Große Worte sind nicht Martin Baumgartners Sache. Ein Wort und die Musikerinnen und Musiker wissen, was sie zu tun haben. Ein Beispiel: Als einige Musiker der Jugendkapelle nach dem Konzert mit Professoren der Freiburger Musikhochschule nach dem Applaus die Bühne über den Bühnenrand verlassen wollten, genügte ein kurzes, trockenes "Hinde nüs" des Stadtmusikdirektors und alle verließen die Bühne durch den Vorhang. Ohne eine gewisse Disziplin wären weder die Entwicklung der Orchester noch die vielen musikalischen Erfolge und das hohe Niveau der Musikerinnen und Musiker möglich gewesen, da ist sich der Stadtmusikdirektor sicher. Ohne sein musikalisches Können, seine fachliche Kompetenz und ohne seine große Liebe zur Musik aber auch nicht. Da sind sich wiederum die 80 Musikerinnen und Musiker der Stadtkapelle samt den jugendlichen Nachwuchsmusikern einig.

"Der ist ganz schön kantig", sagte jüngst ein Musiker der Jugendkapelle über den gestrengen Dirigenten – mit großem Respekt. Und genau dies ist wohl auch der Schlüssel für die erfolgreiche Arbeit von Martin Baumgartner: Auf der einen Seite der strenge Dirigent, der seinen Musikern so manches Mal alles abverlangte, auf der anderen Seite der stets gut gelaunte Kumpel, mit dem abseits von offiziellen Terminen so mancher feucht-fröhliche Abend gefeiert wurde.

So gut wie immer, wenn die Stadtkapelle einen Auftritt hatte, war auch Martin Baumgartner zur Stelle: "Ich kann von meinen Leuten nicht verlangen, parat zu stehen, und dann selber nicht kommen." Als sein Bruder heiratete und die Familie feierte, war er mit Endingens Stadtmusikern in der Partnerstadt Erstein. Einmal bei einem Trauerumzug der Narren am "Fasnetzischdig" lag er krank im Bett, das war’s dann aber auch schon.

Unzählige wöchentliche Proben, Hunderte von Auftritten, nächtelange Internet-Recherchen nach Stücken fürs Jahreskonzert – einfach hat sich Martin Baumgartner seine Aufgabe nie gemacht.
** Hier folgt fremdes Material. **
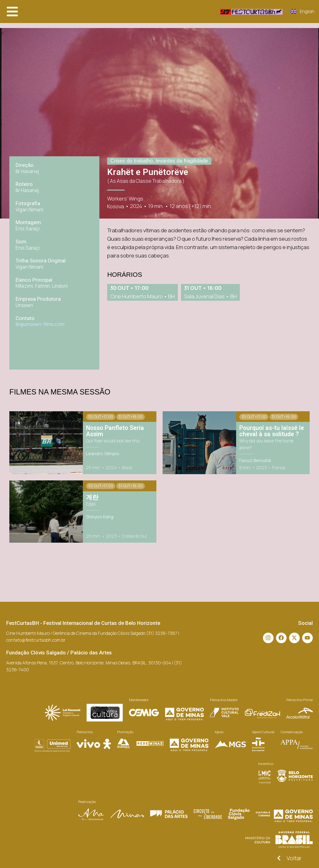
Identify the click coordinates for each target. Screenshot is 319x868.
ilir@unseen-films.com (40, 324)
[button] (12, 11)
Dass er bei all seinen Aufgaben stets den Rückhalt im Vorstand, bei Bürgermeister Hans-Joachim Schwarz und bei seinem Vorgänger Helmut Eitenbenz hatte, habe seine Arbeit stets bereichert.

Doch nicht nur in Endingen hat Martin Baumgartner erfolgreich gearbeitet: Er ist Jugendleiter im Blasmusikverband Kaiserstuhl-Tuniberg, arbeitet jeden Sommer als Projektleiter des Musik-Camps im Europa-Park mit rund 250 Teilnehmern und ist auch an der Musikakademie in Staufen tätig.

 

"Wir haben unseren Urlaub nach Kirchenfesten und Probenterminen gelegt"
- Martin Baumgartner

 

Die Konzertreise nach Japan, das Festbankett mit Matthias Deutschmann zum 250. Geburtstag der Stadtmusik, die Open-Air-Konzerte, das Konzert mit der Jugendkapelle an der Musikhochschule, an der er seine Ausbildung absolviert hat, die durchgehende musikalische Ausbildung vom Kleinkindalter an bis zur Stadtkapelle und die vielen tollen Sachen, die einfach "beim Zusammenhocken" entstanden seien, die Bläserklasse an der Grundschule, die Zusammenlegung der Jugendorchester aus den Ortsteilen mit der Kernstadt – mit der Bilanz, die er nach seiner 25-jährigen Tätigkeit zieht, ist Martin Baumgartner zufrieden.

Diese Höhepunkte, überhaupt das gesamte Arbeiten im vergangenen Vierteljahrhundert, all das sei nur mit der Unterstützung seiner Frau und der Familie möglich gewesen. "Wir haben unseren Urlaub nach den Kirchenfesten und Probenterminen gerichtet", sagt Martin Baumgartner. Den Rückflug aus dem Urlaub habe er so eingerichtet, dass er am Abend noch eine Probe vor einem wichtigen Auftritt habe abhalten können. Dass seine Frau und seine Töchter ebenfalls Instrumente spielen und musikalisch aktiv sind, hat die Musik und alles, was damit zu tun hat, im Hause Baumgartner zu einem zentralen Thema werden lassen. Das war im Übrigen schon immer so: Der Vater war in Oberbergen Musiker, hat viel Tanzmusik gemacht, alle drei Kinder haben Instrumente erlernt. Martin Baumgartners erster Tenorhorn-Lehrer war sein Vater. Und so war die Musik durch die Kindheit und besonders in der Jugendzeit steter Begleiter. "Wenn nichts los war, haben wir uns einfach zusammengesetzt und Musik gemacht", erzählt Martin Baumgartner.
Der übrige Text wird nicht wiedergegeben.